Desde siempre, la vida de las universidades ha estado estrechamente vinculada a la de la sociedad. Históricamente, el pensar y quehacer de las universidades, especialmente de las juventudes que las han ocupado, ha sido pieza fundamental en el progreso de los pueblos hacia horizontes de humanización. Nuestro tiempo se caracteriza hoy por la crisis. Vivimos una crisis económica y ecológica de dimensiones planetarias que compromete el futuro de la humanidad. Y aunque las universidades ya no tienen el peso de otros tiempos, la situación que atravesamos amerita que jueguen un papel semejante al que desempeñaron en otras coyunturas históricas.

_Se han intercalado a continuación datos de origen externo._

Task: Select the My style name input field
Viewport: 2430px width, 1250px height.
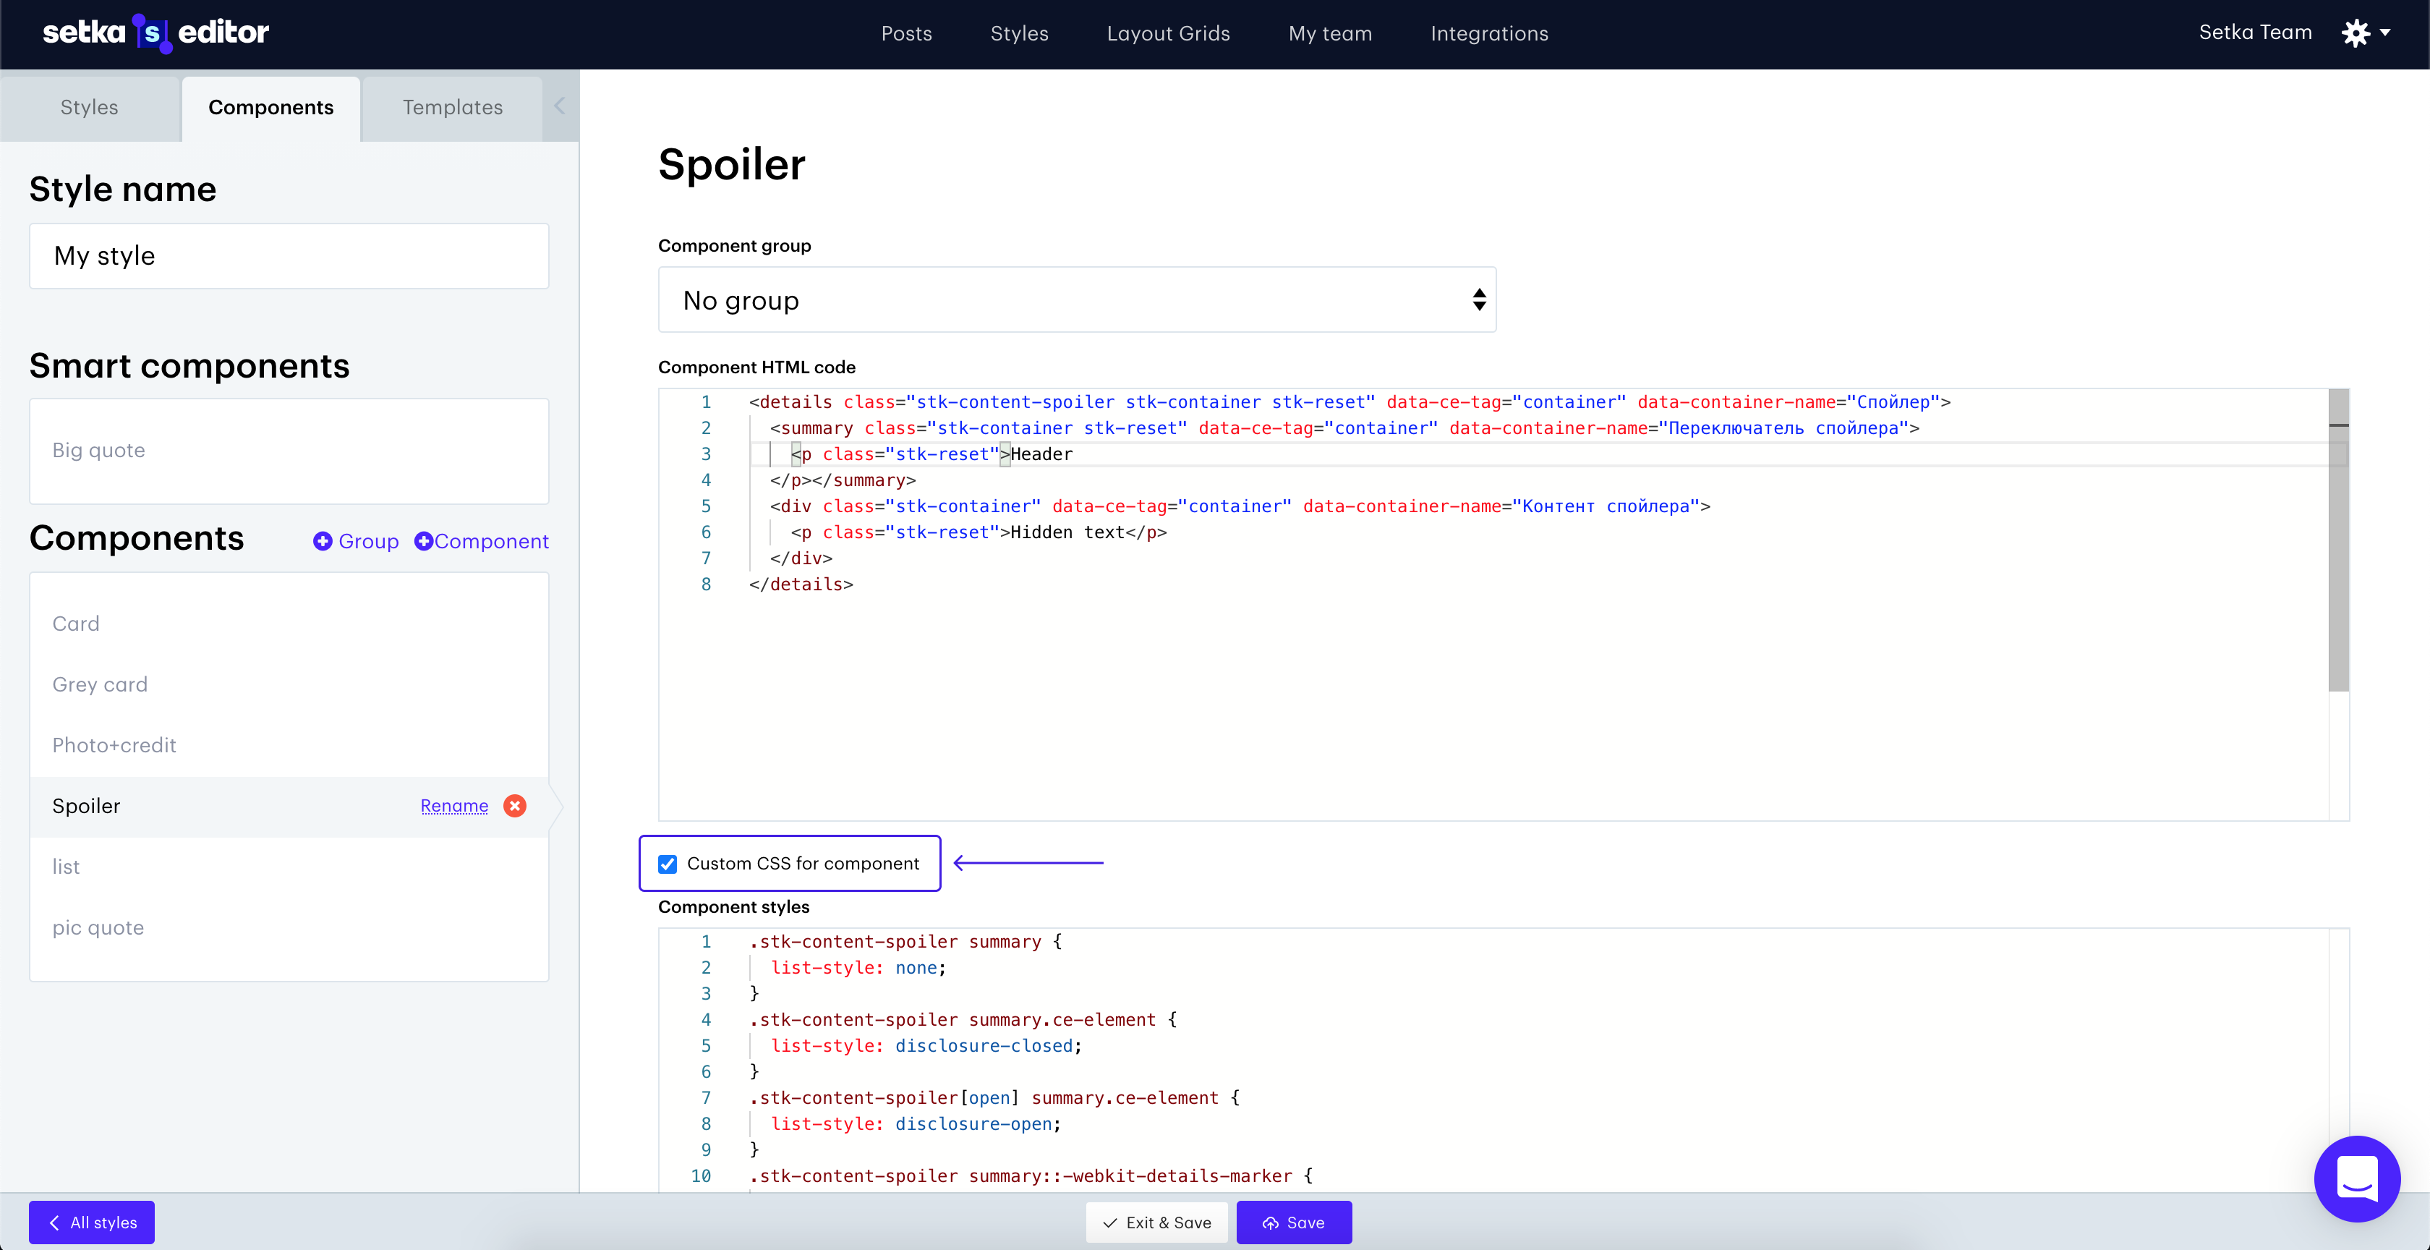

Es comúnmente aceptado que la universidad contemporánea se identifique primordialmente como una institución dedicada a la formación de profesionales. Así, la universidad es una especie de fábrica de profesionales. Detrás de esta manera de entenderla está la apelación a la teórica neutralidad de las ciencias y a la independencia de las verdades universales frente a cualquier situación particular e histórica. Desde esta perspectiva, el gran reto de una universidad sería, entonces, formar profesionales capaces en el área técnica y en la aplicación de la razón instrumental. La consecuencia de este modo de asumirla es que la universidad, supuesto lugar privilegiado para la producción de conocimiento, abandona toda pretensión de incidir en la realidad.
El individualismo, el sálvese quien pueda y la superación personal están a la base de estos modelos de universidad y de profesional que se promueve. Contrariando su naturaleza, las instituciones de educación superior se vuelven legitimadoras del orden establecido. La reivindicación de la neutralidad de la ciencia y, por tanto, de una hipotética neutralidad de la universidad representan en la vida diaria la evasión del verdadero compromiso con la sociedad y con la justicia.
Pero el mundo actual, El Salvador de hoy, demanda otro modelo universitario. Para una universidad de inspiración cristiana, la búsqueda de la verdad, el conocimiento, la justicia y el bien es inseparable de su labor. Una universidad que no tenga en cuenta la realidad en la que está inserta, que no tenga una referencia permanente a las condiciones de la sociedad a la que dice servir, no será fiel a la naturaleza que le es propia. Desde esta perspectiva, la principal tarea de una universidad es contribuir a la transformación de la realidad para que la sociedad a la que pertenece tenga mayor viabilidad. Esto, por supuesto, no es cosa fácil, sobre todo por la predominante cultura del individualismo posesivo que enfatiza el tener y el poder.
El problema radica en cómo introducir en el corazón mismo de la universidad, en cada una de las carreras que imparte, la necesidad de humanización de la sociedad. ¿Cómo lograr que cada estudiante entienda el bien de los otros como el suyo propio? En esta forma de entender la universidad, el mayor reto no es solo graduar profesionales (hacer de un estudiante el mejor ingeniero o economista posible), sino también formar mejores personas. El Salvador, el mundo entero, necesita profesionales capaces, competentes, pero también conscientes de la realidad y comprometidos con su transformación para beneficio de la mayoría de la población.
Este modelo de universidad y de profesional es el que la realidad demanda en estos momentos. Urgen profesionales íntegros, formados con excelencia y que dispongan de la capacidad y la voluntad para convertir a una sociedad excluyente en una plural, democrática, abierta al reconocimiento de la dignidad del otro y generadora de oportunidades para todos. En esta línea, no se trata de que no importe el bienestar personal, sino que no se pase por alto el bienestar social; no se trata de dejar a un lado la razón instrumental de los medios, sino de incluir también la racionalidad de los fines. Se trata, en definitiva, de usar la razón dotándola de humanismo. Esta necesidad de universidades y profesionales solidarios se reivindica desde la inspiración cristiana, pero también lo demanda el instinto de conservación con una lógica no inmediatista. Sin solidaridad, el mundo no tiene futuro; sin conversión, no hay salida posible a la actual crisis; sin un cambio radical de actitud, El Salvador no saldrá adelante como pueblo.